**** AVAILABLE DATA ****

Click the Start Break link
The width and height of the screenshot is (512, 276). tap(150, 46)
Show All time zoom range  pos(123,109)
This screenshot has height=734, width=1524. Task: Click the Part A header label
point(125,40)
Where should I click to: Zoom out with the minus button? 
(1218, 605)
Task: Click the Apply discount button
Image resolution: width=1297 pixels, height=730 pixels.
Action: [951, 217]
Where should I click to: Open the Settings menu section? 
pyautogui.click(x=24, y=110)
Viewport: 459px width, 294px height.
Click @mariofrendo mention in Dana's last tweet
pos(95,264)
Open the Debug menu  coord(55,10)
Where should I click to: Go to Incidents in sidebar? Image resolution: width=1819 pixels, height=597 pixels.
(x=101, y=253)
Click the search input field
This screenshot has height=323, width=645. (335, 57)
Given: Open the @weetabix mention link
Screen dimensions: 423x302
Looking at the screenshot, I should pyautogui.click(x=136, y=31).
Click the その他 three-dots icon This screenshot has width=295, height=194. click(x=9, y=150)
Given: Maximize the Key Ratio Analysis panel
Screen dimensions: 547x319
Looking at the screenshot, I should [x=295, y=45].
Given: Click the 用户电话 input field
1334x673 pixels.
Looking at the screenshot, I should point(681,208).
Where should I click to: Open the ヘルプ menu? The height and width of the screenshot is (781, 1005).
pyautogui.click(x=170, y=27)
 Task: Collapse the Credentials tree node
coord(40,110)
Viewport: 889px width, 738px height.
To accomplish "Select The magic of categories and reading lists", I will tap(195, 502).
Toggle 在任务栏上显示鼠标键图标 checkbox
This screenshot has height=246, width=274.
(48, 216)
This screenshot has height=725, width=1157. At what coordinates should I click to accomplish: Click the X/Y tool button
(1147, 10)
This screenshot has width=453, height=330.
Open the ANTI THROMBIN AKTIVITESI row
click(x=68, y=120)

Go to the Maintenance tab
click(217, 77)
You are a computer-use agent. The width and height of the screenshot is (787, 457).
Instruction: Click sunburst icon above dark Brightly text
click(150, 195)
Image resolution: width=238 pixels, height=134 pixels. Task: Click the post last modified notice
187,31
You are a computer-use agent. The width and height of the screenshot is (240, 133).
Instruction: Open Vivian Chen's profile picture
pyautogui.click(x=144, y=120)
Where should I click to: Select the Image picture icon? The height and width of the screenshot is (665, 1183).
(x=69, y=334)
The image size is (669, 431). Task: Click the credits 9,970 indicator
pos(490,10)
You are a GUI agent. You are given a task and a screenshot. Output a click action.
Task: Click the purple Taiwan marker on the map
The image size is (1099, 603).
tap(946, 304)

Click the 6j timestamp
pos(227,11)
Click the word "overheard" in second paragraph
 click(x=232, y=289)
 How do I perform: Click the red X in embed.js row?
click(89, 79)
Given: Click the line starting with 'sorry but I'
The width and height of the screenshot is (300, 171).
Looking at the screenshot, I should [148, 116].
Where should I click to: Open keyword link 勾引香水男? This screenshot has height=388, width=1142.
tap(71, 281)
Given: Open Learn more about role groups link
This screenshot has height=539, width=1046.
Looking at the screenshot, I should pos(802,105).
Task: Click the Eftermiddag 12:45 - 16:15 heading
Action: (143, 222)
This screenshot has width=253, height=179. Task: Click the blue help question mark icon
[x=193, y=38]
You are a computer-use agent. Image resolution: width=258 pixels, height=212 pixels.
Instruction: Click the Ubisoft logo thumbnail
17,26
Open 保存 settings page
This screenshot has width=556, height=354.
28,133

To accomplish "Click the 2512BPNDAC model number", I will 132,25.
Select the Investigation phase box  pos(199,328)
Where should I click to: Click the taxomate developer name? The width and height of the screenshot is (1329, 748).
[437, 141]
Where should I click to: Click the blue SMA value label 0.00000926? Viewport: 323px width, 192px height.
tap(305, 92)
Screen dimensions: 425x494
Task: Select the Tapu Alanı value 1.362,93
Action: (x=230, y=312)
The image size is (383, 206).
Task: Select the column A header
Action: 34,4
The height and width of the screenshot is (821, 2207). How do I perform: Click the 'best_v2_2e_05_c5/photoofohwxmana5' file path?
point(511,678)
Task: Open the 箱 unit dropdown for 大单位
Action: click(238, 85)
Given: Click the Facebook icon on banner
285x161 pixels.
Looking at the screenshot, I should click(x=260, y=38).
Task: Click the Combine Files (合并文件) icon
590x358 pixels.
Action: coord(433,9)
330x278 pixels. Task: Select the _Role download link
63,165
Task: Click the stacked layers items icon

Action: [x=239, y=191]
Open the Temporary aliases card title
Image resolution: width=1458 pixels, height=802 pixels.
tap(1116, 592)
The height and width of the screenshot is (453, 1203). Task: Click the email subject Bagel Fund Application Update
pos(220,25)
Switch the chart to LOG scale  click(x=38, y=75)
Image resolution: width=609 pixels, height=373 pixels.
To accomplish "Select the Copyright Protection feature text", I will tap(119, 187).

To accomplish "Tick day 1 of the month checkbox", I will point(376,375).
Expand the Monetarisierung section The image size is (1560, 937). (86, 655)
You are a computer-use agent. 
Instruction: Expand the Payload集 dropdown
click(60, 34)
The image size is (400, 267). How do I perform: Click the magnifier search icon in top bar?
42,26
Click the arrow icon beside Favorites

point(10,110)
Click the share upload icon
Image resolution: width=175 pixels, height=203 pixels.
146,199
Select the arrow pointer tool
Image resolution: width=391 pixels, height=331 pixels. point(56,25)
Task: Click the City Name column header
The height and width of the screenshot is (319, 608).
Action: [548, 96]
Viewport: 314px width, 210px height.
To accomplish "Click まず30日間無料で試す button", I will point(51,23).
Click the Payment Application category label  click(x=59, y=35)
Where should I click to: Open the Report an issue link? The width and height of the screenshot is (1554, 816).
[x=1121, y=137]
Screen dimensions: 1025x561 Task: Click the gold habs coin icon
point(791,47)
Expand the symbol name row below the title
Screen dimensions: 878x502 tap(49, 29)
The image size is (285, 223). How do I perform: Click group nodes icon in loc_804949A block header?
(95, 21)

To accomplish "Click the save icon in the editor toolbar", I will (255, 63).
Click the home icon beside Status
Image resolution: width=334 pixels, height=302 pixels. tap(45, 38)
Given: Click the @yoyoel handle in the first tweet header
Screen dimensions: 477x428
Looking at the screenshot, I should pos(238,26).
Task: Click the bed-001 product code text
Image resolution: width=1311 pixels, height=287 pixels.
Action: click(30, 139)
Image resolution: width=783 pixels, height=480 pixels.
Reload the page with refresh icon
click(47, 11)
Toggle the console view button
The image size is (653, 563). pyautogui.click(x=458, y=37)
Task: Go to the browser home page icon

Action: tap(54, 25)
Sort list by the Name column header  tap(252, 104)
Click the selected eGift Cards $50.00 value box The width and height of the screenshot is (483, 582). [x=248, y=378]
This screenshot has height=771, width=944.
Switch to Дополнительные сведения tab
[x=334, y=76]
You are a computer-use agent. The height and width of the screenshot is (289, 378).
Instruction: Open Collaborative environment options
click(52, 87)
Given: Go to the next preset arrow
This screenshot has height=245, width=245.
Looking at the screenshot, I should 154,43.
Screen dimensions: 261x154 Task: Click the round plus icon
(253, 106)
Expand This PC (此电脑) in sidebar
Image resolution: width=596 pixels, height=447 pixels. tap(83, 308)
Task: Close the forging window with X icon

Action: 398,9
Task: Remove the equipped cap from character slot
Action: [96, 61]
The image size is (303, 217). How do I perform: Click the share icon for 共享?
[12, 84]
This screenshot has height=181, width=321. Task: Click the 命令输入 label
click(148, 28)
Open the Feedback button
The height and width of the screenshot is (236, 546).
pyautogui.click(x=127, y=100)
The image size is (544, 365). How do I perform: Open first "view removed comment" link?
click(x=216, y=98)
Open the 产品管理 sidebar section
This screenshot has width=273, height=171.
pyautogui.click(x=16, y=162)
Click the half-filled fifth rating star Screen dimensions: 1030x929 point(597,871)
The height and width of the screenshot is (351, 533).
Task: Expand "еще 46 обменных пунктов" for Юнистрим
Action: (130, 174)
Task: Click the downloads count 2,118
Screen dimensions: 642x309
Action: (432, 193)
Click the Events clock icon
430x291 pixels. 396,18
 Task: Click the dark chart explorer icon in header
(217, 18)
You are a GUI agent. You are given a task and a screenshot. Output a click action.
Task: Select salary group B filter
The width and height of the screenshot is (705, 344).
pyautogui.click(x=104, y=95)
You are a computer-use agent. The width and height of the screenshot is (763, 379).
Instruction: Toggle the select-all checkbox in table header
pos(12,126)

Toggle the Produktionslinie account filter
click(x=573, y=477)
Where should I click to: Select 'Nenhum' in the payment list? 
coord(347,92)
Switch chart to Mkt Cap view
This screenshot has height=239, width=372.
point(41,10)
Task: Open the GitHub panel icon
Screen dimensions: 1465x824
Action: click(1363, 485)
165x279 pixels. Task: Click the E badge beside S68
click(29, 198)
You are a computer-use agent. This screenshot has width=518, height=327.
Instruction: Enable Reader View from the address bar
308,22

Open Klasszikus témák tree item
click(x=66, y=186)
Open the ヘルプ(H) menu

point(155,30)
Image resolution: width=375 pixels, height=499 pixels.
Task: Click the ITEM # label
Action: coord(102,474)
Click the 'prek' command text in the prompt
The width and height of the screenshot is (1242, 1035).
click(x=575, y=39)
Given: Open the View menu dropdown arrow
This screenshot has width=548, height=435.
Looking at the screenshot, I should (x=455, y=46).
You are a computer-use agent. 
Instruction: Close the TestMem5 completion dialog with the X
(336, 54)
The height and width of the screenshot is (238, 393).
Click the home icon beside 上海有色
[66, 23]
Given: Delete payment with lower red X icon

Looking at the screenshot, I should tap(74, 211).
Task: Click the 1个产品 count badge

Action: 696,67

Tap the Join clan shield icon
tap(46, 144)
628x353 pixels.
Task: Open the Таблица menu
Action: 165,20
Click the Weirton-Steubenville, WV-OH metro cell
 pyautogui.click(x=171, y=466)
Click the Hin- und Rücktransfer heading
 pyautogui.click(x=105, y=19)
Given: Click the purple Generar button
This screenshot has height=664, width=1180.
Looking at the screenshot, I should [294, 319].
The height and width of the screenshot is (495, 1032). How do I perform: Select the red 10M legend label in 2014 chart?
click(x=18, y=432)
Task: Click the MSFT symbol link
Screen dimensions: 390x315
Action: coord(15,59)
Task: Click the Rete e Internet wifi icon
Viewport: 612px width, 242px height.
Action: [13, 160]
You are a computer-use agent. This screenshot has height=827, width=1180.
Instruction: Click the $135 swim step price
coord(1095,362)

****

◆ **PROBLEM TO WORK ON**: From the entries above, pull out each line that includes "panel".

◆ **OUTPUT OF THE EXERCISE**:
Given: Maximize the Key Ratio Analysis panel
Task: Open the GitHub panel icon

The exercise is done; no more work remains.